■ Prompt: Here the job is to restate every entry word for word.

■ The records:
"""

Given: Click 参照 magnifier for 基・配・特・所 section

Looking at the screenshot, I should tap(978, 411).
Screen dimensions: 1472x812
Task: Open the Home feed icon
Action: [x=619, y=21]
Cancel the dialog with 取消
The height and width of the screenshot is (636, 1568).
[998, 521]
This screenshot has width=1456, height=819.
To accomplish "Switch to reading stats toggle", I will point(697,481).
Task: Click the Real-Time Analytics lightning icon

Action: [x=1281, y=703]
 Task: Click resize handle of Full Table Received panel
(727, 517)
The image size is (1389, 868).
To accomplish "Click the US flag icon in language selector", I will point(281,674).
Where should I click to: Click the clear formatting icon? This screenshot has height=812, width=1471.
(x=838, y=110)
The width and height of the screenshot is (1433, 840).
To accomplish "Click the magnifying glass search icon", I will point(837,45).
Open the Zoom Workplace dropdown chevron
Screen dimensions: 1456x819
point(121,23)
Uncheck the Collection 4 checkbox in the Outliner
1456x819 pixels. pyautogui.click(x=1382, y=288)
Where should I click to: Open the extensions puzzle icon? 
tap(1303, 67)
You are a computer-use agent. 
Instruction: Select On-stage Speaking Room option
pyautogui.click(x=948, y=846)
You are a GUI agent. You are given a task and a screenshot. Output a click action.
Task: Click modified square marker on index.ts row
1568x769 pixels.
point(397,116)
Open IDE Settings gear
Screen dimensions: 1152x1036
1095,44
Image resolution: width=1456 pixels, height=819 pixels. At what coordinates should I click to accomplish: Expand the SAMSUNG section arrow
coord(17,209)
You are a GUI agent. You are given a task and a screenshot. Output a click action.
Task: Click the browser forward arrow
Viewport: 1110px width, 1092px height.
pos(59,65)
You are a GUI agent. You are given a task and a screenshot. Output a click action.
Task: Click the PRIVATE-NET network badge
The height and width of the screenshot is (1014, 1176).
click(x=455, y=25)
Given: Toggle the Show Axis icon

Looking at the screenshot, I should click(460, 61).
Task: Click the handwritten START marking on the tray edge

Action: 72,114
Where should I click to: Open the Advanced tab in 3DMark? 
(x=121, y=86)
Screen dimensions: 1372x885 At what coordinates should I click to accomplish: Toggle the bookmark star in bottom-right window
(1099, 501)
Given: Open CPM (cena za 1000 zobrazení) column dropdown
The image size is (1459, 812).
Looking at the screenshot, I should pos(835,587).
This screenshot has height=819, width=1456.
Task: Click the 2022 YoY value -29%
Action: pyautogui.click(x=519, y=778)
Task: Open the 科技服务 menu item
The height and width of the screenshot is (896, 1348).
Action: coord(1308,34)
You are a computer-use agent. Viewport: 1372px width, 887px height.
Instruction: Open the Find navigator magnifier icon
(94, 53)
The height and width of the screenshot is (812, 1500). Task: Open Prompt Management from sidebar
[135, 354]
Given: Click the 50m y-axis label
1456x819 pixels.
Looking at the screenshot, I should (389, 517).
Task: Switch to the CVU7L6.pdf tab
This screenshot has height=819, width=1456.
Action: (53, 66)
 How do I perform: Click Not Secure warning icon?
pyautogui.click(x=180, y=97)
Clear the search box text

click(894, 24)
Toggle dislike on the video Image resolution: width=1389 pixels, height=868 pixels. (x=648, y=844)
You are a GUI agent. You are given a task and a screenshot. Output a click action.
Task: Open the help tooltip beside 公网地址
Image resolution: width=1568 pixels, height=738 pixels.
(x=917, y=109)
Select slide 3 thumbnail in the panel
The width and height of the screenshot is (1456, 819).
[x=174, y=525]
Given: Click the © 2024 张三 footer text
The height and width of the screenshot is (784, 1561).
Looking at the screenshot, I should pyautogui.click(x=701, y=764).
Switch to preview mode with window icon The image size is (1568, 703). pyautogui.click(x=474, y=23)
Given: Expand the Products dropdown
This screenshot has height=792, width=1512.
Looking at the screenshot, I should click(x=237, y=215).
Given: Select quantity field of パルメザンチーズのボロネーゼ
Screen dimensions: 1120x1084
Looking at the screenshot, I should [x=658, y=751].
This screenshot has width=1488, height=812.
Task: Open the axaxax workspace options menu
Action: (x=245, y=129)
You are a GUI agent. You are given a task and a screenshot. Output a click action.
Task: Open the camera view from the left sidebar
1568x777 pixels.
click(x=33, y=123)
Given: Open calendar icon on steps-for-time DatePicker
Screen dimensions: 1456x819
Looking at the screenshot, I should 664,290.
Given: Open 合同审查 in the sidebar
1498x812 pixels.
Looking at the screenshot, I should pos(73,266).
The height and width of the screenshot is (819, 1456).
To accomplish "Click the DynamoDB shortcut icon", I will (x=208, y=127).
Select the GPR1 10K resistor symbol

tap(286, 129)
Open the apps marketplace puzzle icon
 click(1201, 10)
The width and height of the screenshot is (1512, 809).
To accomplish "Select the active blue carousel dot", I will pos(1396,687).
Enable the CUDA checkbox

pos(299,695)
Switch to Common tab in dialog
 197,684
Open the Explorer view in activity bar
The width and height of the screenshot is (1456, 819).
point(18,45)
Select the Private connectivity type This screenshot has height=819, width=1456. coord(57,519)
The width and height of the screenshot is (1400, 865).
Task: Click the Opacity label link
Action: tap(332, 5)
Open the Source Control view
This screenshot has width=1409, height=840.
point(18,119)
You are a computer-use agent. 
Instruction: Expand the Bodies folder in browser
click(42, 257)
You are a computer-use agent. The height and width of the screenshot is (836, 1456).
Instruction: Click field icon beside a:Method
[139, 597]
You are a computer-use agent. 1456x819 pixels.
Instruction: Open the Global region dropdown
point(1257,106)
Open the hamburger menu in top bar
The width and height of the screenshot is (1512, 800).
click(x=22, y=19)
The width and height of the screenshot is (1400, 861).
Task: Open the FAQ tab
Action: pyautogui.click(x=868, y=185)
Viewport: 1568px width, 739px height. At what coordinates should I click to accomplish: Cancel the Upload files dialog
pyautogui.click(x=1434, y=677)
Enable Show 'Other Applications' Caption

"""

■ Answer box:
Given: Click 参照 magnifier for 基・配・特・所 section

Looking at the screenshot, I should tap(978, 411).
Screen dimensions: 1472x812
Task: Open the Home feed icon
Action: [x=619, y=21]
Cancel the dialog with 取消
The height and width of the screenshot is (636, 1568).
[998, 521]
This screenshot has width=1456, height=819.
To accomplish "Switch to reading stats toggle", I will point(697,481).
Task: Click the Real-Time Analytics lightning icon

Action: [x=1281, y=703]
 Task: Click resize handle of Full Table Received panel
(727, 517)
The image size is (1389, 868).
To accomplish "Click the US flag icon in language selector", I will point(281,674).
Where should I click to: Click the clear formatting icon? This screenshot has height=812, width=1471.
(x=838, y=110)
The width and height of the screenshot is (1433, 840).
To accomplish "Click the magnifying glass search icon", I will point(837,45).
Open the Zoom Workplace dropdown chevron
Screen dimensions: 1456x819
point(121,23)
Uncheck the Collection 4 checkbox in the Outliner
1456x819 pixels. pyautogui.click(x=1382, y=288)
Where should I click to: Open the extensions puzzle icon? 
tap(1303, 67)
You are a computer-use agent. 
Instruction: Select On-stage Speaking Room option
pyautogui.click(x=948, y=846)
You are a GUI agent. You are given a task and a screenshot. Output a click action.
Task: Click modified square marker on index.ts row
1568x769 pixels.
point(397,116)
Open IDE Settings gear
Screen dimensions: 1152x1036
1095,44
Image resolution: width=1456 pixels, height=819 pixels. At what coordinates should I click to accomplish: Expand the SAMSUNG section arrow
coord(17,209)
You are a GUI agent. You are given a task and a screenshot. Output a click action.
Task: Click the browser forward arrow
Viewport: 1110px width, 1092px height.
pos(59,65)
You are a GUI agent. You are given a task and a screenshot. Output a click action.
Task: Click the PRIVATE-NET network badge
The height and width of the screenshot is (1014, 1176).
click(x=455, y=25)
Given: Toggle the Show Axis icon

Looking at the screenshot, I should click(460, 61).
Task: Click the handwritten START marking on the tray edge

Action: 72,114
Where should I click to: Open the Advanced tab in 3DMark? 
(x=121, y=86)
Screen dimensions: 1372x885 At what coordinates should I click to accomplish: Toggle the bookmark star in bottom-right window
(1099, 501)
Given: Open CPM (cena za 1000 zobrazení) column dropdown
The image size is (1459, 812).
Looking at the screenshot, I should pos(835,587).
This screenshot has height=819, width=1456.
Task: Click the 2022 YoY value -29%
Action: pyautogui.click(x=519, y=778)
Task: Open the 科技服务 menu item
The height and width of the screenshot is (896, 1348).
Action: coord(1308,34)
You are a computer-use agent. Viewport: 1372px width, 887px height.
Instruction: Open the Find navigator magnifier icon
(94, 53)
The height and width of the screenshot is (812, 1500). Task: Open Prompt Management from sidebar
[135, 354]
Given: Click the 50m y-axis label
1456x819 pixels.
Looking at the screenshot, I should (389, 517).
Task: Switch to the CVU7L6.pdf tab
This screenshot has height=819, width=1456.
Action: (53, 66)
 How do I perform: Click Not Secure warning icon?
pyautogui.click(x=180, y=97)
Clear the search box text

click(894, 24)
Toggle dislike on the video Image resolution: width=1389 pixels, height=868 pixels. (x=648, y=844)
You are a GUI agent. You are given a task and a screenshot. Output a click action.
Task: Open the help tooltip beside 公网地址
Image resolution: width=1568 pixels, height=738 pixels.
(x=917, y=109)
Select slide 3 thumbnail in the panel
The width and height of the screenshot is (1456, 819).
[x=174, y=525]
Given: Click the © 2024 张三 footer text
The height and width of the screenshot is (784, 1561).
Looking at the screenshot, I should pyautogui.click(x=701, y=764).
Switch to preview mode with window icon The image size is (1568, 703). pyautogui.click(x=474, y=23)
Given: Expand the Products dropdown
This screenshot has height=792, width=1512.
Looking at the screenshot, I should click(x=237, y=215).
Given: Select quantity field of パルメザンチーズのボロネーゼ
Screen dimensions: 1120x1084
Looking at the screenshot, I should [x=658, y=751].
This screenshot has width=1488, height=812.
Task: Open the axaxax workspace options menu
Action: (x=245, y=129)
You are a GUI agent. You are given a task and a screenshot. Output a click action.
Task: Open the camera view from the left sidebar
1568x777 pixels.
click(x=33, y=123)
Given: Open calendar icon on steps-for-time DatePicker
Screen dimensions: 1456x819
Looking at the screenshot, I should 664,290.
Given: Open 合同审查 in the sidebar
1498x812 pixels.
Looking at the screenshot, I should pos(73,266).
The height and width of the screenshot is (819, 1456).
To accomplish "Click the DynamoDB shortcut icon", I will (x=208, y=127).
Select the GPR1 10K resistor symbol

tap(286, 129)
Open the apps marketplace puzzle icon
 click(1201, 10)
The width and height of the screenshot is (1512, 809).
To accomplish "Select the active blue carousel dot", I will pos(1396,687).
Enable the CUDA checkbox

pos(299,695)
Switch to Common tab in dialog
 197,684
Open the Explorer view in activity bar
The width and height of the screenshot is (1456, 819).
point(18,45)
Select the Private connectivity type This screenshot has height=819, width=1456. coord(57,519)
The width and height of the screenshot is (1400, 865).
Task: Click the Opacity label link
Action: tap(332, 5)
Open the Source Control view
This screenshot has width=1409, height=840.
point(18,119)
You are a computer-use agent. 
Instruction: Expand the Bodies folder in browser
click(42, 257)
You are a computer-use agent. The height and width of the screenshot is (836, 1456).
Instruction: Click field icon beside a:Method
[139, 597]
You are a computer-use agent. 1456x819 pixels.
Instruction: Open the Global region dropdown
point(1257,106)
Open the hamburger menu in top bar
The width and height of the screenshot is (1512, 800).
click(x=22, y=19)
The width and height of the screenshot is (1400, 861).
Task: Open the FAQ tab
Action: pyautogui.click(x=868, y=185)
Viewport: 1568px width, 739px height. At what coordinates should I click to accomplish: Cancel the Upload files dialog
pyautogui.click(x=1434, y=677)
Enable Show 'Other Applications' Caption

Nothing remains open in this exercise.